A total of 63 deaths and 2,102 suspected cases of cholera have been recorded across 33 states and 122 local government areas in the country as of June 30, 2024, with a case fatality rate of 3.0% since the beginning of the year.
Ten states, including Lagos, Bayelsa, Abia, Zamfara, Bauchi, Katsina, Cross River, Ebonyi, Rivers, and Delta, account for about 90% of the cases, with seven of them in the southern part of the country.
Director General of the Nigeria Centre for Disease Control and Prevention, Dr Jide Idris, who disclosed this yesterday in Abuja, observed that prior to the activation of the Emergency Operation Centre (EOC), the Nigeria Centre for Disease Control (NCDC), through the National Cholera Technical Working Group (NCTWG), had conducted assessments of cholera readiness and preparedness capacity in 22 hotspot and high-burden states. The report of identified gaps was shared with the states to guide their preparedness activities before the outbreak.
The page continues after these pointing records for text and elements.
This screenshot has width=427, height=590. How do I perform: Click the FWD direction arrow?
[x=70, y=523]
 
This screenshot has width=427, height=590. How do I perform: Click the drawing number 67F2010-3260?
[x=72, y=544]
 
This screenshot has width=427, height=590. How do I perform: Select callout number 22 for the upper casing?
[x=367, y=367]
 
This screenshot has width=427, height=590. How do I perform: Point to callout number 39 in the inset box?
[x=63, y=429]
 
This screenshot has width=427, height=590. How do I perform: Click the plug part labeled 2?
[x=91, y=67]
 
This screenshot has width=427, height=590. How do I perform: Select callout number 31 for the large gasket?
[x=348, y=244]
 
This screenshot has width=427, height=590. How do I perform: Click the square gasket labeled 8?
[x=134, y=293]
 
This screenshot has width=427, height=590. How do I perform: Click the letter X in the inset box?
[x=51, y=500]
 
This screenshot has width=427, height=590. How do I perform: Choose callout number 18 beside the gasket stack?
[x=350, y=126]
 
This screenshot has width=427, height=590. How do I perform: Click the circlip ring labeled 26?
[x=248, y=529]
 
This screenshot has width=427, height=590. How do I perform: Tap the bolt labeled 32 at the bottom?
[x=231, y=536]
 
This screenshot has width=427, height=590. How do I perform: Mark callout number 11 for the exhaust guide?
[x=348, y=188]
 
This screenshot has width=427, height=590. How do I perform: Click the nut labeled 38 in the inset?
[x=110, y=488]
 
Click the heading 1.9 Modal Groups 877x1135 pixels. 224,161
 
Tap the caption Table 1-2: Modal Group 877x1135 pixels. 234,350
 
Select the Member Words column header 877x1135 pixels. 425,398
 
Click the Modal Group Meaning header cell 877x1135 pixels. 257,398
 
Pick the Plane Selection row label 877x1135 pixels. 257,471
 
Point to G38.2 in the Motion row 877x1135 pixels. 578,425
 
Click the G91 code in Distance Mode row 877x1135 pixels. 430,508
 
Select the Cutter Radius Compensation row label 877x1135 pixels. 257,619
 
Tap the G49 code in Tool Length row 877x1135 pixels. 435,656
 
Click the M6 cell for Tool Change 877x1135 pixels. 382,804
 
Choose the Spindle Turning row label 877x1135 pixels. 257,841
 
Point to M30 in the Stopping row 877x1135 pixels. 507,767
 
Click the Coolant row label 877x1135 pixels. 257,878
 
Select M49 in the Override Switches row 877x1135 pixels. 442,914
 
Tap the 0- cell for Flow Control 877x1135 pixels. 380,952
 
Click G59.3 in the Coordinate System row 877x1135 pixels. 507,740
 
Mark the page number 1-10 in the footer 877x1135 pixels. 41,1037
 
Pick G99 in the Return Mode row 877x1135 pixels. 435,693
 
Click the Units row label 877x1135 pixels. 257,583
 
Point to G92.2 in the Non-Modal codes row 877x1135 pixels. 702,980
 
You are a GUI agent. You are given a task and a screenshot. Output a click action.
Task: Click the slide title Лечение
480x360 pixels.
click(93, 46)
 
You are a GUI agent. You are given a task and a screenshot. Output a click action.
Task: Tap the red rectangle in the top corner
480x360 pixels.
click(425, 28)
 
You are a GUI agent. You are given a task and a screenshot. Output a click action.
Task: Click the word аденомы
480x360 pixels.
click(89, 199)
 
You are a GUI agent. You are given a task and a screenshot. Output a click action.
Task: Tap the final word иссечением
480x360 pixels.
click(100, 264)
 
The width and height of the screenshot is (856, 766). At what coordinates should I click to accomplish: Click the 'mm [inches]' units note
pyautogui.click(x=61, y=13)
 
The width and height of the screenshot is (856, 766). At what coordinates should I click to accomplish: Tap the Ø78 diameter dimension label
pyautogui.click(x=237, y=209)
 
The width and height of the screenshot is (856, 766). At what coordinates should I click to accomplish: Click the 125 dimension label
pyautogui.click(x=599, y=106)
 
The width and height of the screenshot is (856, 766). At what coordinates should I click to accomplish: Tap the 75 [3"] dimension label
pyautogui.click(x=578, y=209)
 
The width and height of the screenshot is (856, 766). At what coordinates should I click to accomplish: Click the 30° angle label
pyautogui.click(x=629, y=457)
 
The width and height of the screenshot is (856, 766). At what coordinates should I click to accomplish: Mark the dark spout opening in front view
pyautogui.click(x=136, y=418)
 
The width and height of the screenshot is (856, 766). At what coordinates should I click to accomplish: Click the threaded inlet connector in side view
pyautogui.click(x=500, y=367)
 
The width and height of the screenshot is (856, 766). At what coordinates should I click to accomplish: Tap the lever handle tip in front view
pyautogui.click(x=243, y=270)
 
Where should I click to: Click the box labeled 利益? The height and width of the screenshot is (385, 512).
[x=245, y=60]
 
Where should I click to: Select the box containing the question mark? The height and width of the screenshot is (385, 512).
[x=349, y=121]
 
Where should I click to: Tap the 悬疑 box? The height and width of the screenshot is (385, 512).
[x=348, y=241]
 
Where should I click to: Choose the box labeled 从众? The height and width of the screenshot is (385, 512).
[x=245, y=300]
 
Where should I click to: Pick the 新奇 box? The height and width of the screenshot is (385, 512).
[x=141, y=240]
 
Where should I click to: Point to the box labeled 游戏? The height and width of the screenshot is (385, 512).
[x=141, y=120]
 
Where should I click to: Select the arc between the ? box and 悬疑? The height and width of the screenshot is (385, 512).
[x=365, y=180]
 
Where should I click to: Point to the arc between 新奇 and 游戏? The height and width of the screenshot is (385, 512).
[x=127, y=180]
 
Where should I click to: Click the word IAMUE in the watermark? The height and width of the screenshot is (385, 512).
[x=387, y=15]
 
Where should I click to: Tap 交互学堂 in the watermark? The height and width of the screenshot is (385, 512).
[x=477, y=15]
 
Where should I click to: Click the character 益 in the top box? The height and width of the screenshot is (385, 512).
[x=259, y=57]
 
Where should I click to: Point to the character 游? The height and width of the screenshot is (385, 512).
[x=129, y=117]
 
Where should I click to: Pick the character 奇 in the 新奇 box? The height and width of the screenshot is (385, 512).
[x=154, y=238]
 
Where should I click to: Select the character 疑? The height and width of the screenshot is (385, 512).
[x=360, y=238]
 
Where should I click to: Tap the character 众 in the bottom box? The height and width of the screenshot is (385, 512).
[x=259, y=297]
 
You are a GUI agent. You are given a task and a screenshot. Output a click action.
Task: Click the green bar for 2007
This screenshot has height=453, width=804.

He identified some challenges being faced in the ongoing cholera response, including open defecation, inadequate toilet facilities, inadequate safe water, and poor sanitation. He added that only 123 (16%) of 774 LGAs in Nigeria are open defecation-free.
“With Jigawa as the only open defecation-free state in Nigeria, more than 48 million Nigerians practise open defecation. There are also issues with inadequate toilet facilities, even in many government facilities, which are not well maintained. Inadequate safe water and poor sanitation affect 11% of schools, 6% of health facilities, and 4% of motor parks and markets. Poor waste management practices, poor food, environmental, and personal hygiene practices contribute to the problem.”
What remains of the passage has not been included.